Second, Mr. Huy introduced the roleplays (appendix 1.1) and used pictures to teach words
such as a deluxe hall, a grandball hall, a barbecue, and have a cancellation. He asked students
to relate the roleplay topic to similar situations that they may encounter in their future
workplaces. Students worked in pairs to prepare for and rehearse roleplays. Mr. Huy had
students change their partners three times during these activities. Students performed their
English roleplays in front of the class. Mr. Huy asked the audience to take notes about the
language phrases used to make requests in the performances and give comments on the
degree of in/directness and politeness of the phrases.
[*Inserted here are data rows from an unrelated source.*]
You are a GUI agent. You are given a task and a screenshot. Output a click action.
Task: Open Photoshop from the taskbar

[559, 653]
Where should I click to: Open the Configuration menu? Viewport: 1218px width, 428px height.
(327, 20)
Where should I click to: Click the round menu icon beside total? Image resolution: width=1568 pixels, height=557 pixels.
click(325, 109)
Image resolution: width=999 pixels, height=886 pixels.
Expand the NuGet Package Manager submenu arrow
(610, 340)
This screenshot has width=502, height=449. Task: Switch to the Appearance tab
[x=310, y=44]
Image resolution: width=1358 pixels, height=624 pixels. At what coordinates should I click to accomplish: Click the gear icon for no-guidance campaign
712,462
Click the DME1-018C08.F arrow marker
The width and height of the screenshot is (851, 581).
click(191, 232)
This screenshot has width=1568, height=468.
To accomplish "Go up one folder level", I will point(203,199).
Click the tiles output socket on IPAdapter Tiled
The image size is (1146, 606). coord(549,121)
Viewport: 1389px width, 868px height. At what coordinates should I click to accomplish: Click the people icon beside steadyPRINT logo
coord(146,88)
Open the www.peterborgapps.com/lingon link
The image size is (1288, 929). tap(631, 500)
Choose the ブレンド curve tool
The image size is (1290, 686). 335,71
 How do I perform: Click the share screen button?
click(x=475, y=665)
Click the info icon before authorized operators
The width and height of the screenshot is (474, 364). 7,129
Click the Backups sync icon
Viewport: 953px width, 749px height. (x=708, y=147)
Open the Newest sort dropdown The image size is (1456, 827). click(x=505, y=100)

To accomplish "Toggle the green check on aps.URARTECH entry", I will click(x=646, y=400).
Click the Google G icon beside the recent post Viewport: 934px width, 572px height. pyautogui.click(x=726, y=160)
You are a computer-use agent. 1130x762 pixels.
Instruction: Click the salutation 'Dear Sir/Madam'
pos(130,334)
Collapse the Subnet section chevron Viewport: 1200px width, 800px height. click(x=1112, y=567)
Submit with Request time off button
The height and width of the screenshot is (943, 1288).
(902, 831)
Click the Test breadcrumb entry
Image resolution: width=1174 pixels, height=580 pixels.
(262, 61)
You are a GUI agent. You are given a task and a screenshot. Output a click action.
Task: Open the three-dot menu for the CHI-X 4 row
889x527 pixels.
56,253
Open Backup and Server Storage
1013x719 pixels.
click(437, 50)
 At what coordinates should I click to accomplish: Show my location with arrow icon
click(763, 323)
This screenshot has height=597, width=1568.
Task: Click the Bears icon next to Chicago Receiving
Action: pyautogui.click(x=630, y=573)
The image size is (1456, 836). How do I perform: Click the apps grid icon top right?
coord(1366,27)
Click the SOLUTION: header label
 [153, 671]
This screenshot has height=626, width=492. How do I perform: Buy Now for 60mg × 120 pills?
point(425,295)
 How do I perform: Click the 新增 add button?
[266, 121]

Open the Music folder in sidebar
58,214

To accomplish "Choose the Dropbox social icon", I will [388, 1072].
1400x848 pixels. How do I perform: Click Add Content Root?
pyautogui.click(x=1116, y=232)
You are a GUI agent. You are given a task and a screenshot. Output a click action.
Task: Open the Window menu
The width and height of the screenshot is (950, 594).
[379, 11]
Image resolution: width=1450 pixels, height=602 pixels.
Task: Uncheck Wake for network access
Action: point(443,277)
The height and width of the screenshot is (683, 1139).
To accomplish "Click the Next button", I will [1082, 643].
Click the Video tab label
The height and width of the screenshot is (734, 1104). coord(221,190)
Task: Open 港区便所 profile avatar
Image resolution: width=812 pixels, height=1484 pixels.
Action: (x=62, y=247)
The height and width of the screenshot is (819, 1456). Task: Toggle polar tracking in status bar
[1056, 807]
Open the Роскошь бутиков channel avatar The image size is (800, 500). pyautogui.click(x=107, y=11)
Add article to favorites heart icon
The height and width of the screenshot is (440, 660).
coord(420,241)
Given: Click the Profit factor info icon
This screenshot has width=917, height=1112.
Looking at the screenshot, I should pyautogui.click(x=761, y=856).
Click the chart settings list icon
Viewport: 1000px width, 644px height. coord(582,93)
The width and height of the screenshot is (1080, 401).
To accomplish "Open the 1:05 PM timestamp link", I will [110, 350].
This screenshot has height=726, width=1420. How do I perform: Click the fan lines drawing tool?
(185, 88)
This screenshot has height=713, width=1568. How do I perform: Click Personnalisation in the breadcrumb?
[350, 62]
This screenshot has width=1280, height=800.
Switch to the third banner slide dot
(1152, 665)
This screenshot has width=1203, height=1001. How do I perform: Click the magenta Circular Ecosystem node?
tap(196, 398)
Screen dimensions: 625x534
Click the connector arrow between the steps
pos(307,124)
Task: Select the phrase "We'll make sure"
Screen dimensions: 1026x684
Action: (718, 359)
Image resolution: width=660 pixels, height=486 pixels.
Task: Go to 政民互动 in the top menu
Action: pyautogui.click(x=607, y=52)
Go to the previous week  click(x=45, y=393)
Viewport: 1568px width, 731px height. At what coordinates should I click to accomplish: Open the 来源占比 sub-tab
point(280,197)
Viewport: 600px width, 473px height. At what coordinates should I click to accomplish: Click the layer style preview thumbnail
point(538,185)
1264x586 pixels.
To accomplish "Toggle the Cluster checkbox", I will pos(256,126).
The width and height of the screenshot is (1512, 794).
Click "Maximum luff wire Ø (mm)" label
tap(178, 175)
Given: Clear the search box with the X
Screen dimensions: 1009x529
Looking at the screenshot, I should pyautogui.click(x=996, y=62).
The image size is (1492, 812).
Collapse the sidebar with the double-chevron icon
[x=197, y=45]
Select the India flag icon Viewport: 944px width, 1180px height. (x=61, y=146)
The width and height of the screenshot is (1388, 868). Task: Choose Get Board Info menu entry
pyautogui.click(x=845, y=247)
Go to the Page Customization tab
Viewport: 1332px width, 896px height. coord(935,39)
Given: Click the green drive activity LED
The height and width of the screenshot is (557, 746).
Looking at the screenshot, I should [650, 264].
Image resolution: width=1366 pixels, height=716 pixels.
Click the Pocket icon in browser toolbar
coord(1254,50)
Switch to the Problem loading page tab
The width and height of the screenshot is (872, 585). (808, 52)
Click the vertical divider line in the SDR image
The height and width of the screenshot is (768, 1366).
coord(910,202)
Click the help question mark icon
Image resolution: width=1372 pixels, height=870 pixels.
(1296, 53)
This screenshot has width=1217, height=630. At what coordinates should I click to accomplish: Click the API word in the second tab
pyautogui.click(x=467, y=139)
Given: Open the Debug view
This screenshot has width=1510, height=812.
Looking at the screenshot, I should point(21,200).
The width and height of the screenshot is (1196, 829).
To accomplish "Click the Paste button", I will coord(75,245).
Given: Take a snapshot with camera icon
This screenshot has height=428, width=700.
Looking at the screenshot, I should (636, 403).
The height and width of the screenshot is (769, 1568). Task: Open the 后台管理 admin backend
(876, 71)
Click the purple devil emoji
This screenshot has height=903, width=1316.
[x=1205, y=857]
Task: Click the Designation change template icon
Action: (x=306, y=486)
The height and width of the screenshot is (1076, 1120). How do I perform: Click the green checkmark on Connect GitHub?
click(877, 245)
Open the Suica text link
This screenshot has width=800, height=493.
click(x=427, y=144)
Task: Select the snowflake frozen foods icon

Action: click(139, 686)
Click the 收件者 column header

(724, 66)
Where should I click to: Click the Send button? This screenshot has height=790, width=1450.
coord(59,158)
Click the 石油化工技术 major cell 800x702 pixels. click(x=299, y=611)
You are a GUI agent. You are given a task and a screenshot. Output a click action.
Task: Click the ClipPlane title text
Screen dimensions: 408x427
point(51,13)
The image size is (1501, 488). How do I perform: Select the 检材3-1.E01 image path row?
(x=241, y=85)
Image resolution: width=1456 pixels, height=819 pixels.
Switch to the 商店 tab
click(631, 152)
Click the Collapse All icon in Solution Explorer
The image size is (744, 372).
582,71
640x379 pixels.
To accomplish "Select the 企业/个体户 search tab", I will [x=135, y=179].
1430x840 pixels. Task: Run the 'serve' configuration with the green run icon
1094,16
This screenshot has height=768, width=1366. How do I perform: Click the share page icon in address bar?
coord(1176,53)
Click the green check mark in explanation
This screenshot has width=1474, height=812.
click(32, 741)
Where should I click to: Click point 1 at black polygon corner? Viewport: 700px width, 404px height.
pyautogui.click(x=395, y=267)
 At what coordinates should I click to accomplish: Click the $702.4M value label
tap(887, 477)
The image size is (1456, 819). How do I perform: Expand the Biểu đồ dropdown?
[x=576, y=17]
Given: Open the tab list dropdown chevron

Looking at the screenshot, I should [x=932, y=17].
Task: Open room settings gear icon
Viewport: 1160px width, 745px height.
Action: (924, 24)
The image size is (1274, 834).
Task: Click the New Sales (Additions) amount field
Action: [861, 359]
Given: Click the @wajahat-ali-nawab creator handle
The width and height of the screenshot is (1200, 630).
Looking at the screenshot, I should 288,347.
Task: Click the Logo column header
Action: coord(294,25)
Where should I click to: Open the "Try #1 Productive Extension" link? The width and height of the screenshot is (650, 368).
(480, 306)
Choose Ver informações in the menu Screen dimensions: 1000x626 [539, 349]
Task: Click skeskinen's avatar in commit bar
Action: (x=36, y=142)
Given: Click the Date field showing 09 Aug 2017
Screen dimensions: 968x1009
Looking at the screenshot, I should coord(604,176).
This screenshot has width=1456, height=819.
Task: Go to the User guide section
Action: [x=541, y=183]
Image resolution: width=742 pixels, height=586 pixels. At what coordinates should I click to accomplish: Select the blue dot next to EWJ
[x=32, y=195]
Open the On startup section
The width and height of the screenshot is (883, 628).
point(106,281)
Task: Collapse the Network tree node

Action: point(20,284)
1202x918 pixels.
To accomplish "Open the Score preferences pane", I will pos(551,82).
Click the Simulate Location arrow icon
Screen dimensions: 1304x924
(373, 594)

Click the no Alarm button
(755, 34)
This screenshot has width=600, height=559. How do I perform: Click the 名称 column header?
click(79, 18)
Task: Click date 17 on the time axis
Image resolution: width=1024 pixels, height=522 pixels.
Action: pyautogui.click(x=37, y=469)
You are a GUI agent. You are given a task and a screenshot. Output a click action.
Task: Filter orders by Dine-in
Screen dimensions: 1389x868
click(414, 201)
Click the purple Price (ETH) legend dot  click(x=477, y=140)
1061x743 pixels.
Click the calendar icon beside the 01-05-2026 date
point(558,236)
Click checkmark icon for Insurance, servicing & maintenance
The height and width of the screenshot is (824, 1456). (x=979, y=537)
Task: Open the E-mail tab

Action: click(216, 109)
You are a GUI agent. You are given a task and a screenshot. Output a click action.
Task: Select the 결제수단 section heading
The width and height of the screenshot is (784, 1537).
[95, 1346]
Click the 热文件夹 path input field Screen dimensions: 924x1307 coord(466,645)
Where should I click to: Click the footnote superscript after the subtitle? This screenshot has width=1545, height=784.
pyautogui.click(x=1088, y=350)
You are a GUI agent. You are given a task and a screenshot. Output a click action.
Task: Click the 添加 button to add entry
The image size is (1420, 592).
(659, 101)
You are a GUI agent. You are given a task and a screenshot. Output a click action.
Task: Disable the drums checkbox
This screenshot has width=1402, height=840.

Third, Mr. Huy introduced to the class the redesigned scenario (appendix 1.1). He asked
students to discuss the scenario and answer the questions that followed. Mr. Huy did not
ask students to form a hypothesis.
Next, Mr. Huy modelled how to analyse a conversation using the model conversation
(appendix 1.1). After he had the students listen to this conversation, they analysed it in
terms of language, pronunciation, context, in/directness, politeness, and effectiveness.
The lesson continued with Mr. Huy having students listen to the textbook conversations. He
then followed the worksheet (appendix 2.2) to guide them to analyse these conversations
while they were listening. He and students analysed the conversations together.
Following this, Mr. Huy asked students to compare conversations. However, he spent little
time explaining this task. The students looked confused. Similarly, for the relating and
reflecting tasks, Mr. Huy let students follow the worksheet’s instructions. He allowed little
time for students to share their reflections with each other. At this point, the class ended.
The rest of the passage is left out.